* Start *
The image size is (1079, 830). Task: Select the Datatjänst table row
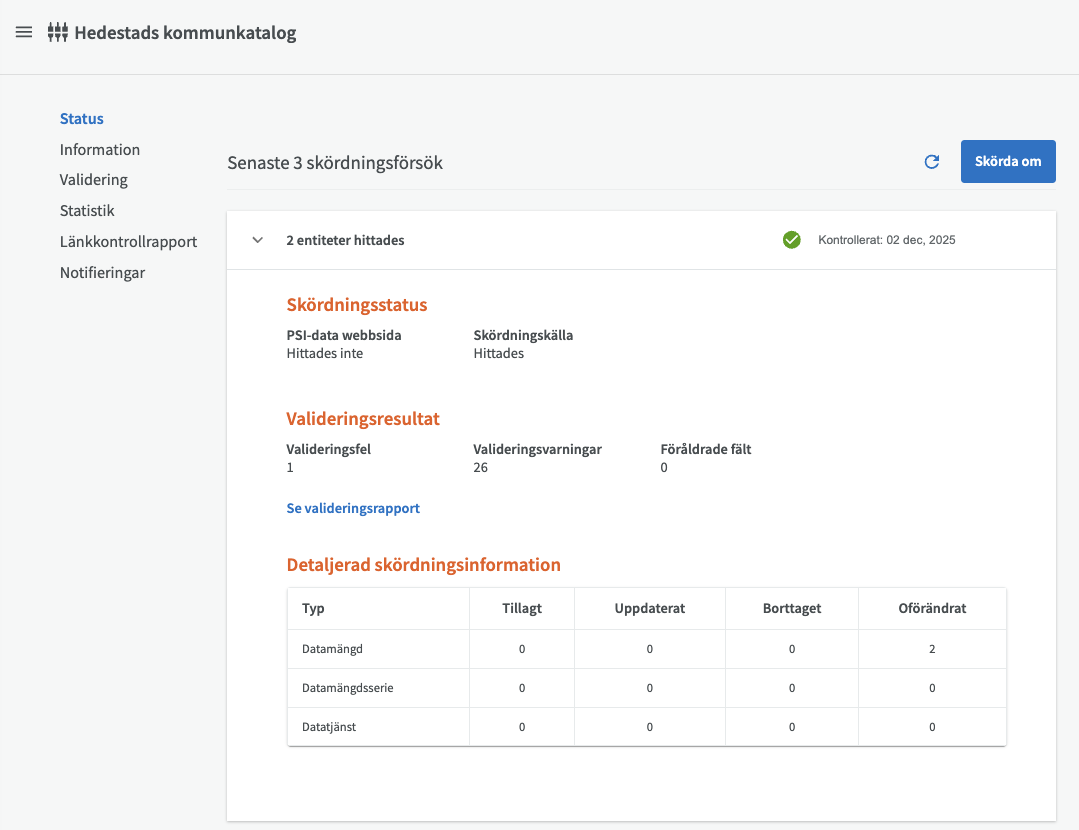click(329, 727)
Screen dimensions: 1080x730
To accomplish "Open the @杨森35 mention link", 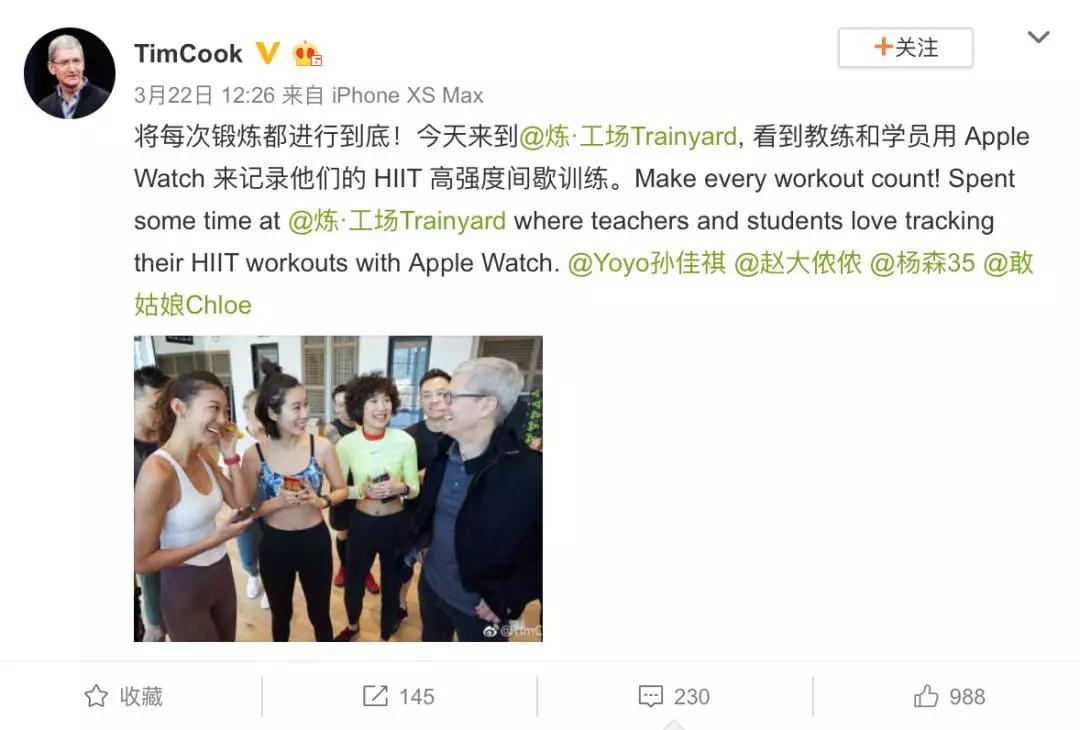I will (x=922, y=263).
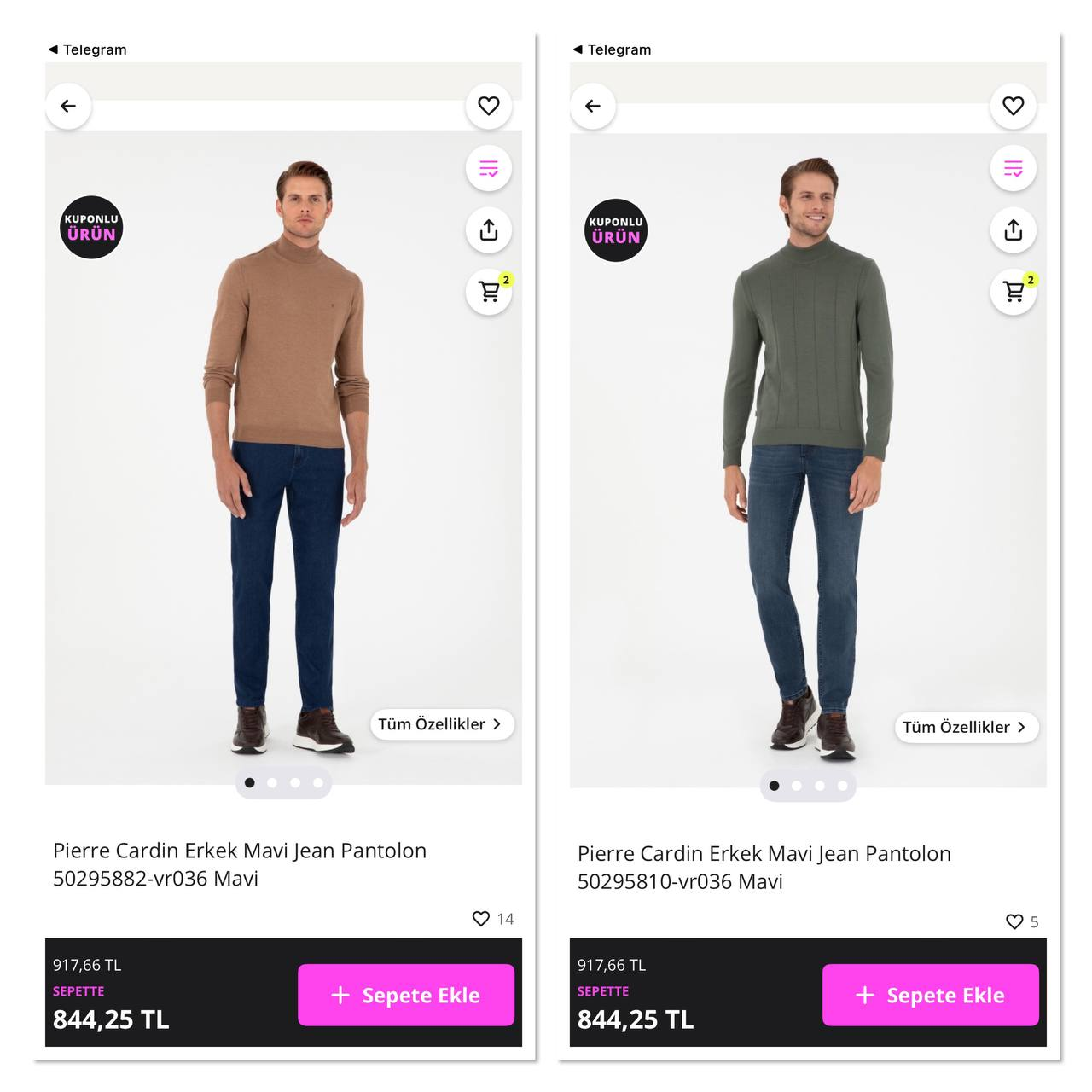Open shopping cart on left product screen
Viewport: 1092px width, 1092px height.
tap(489, 292)
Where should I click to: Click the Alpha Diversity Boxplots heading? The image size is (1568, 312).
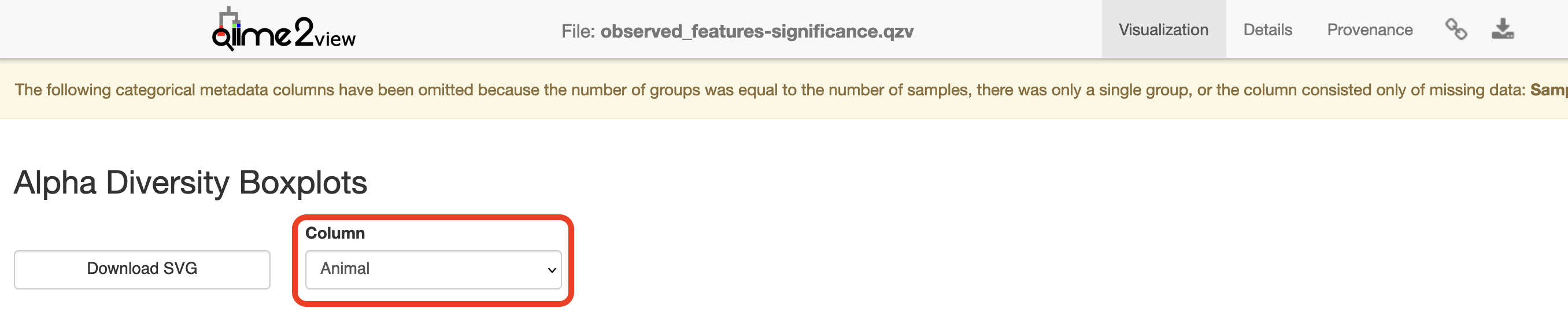click(x=191, y=183)
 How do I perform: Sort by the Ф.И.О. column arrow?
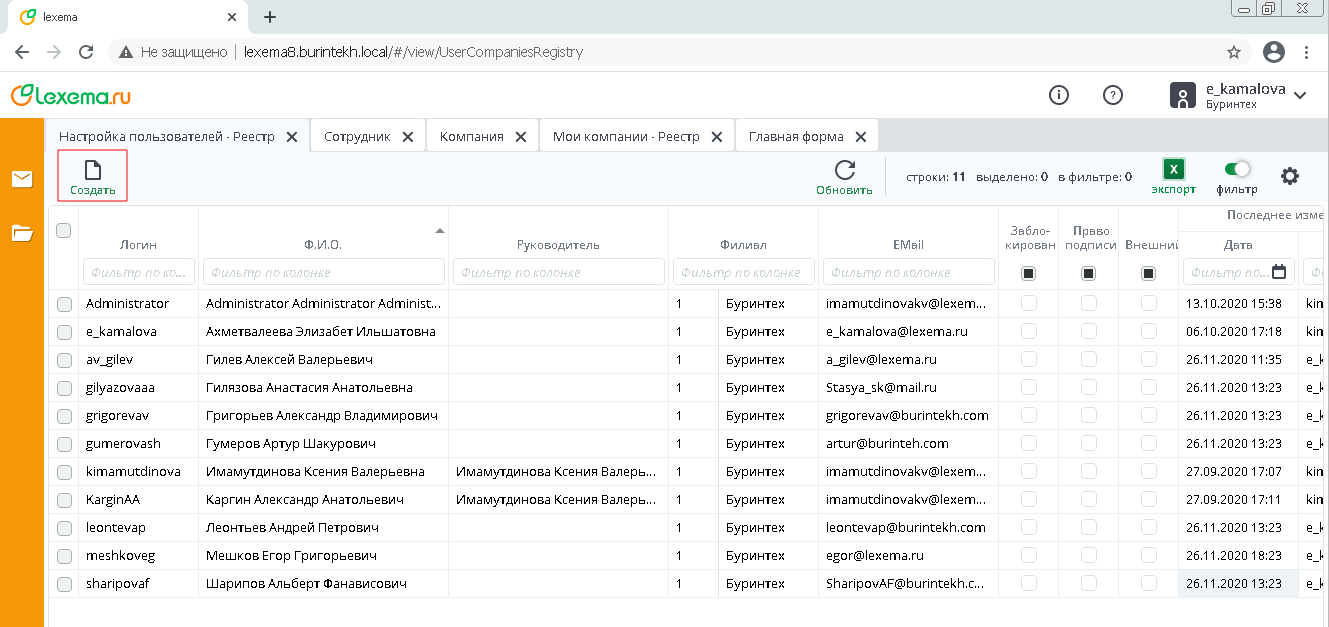tap(439, 231)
* End *
_WHAT IS REQUIRED_.
Pick out each line of the data above that contains the word "size", and copy those lines.

_TASK OUTPUT_.
The image size is (1079, 830). Task: Select the Datatjänst table row
Where should I click to: Click the Alpha Diversity Boxplots heading? The image size is (1568, 312).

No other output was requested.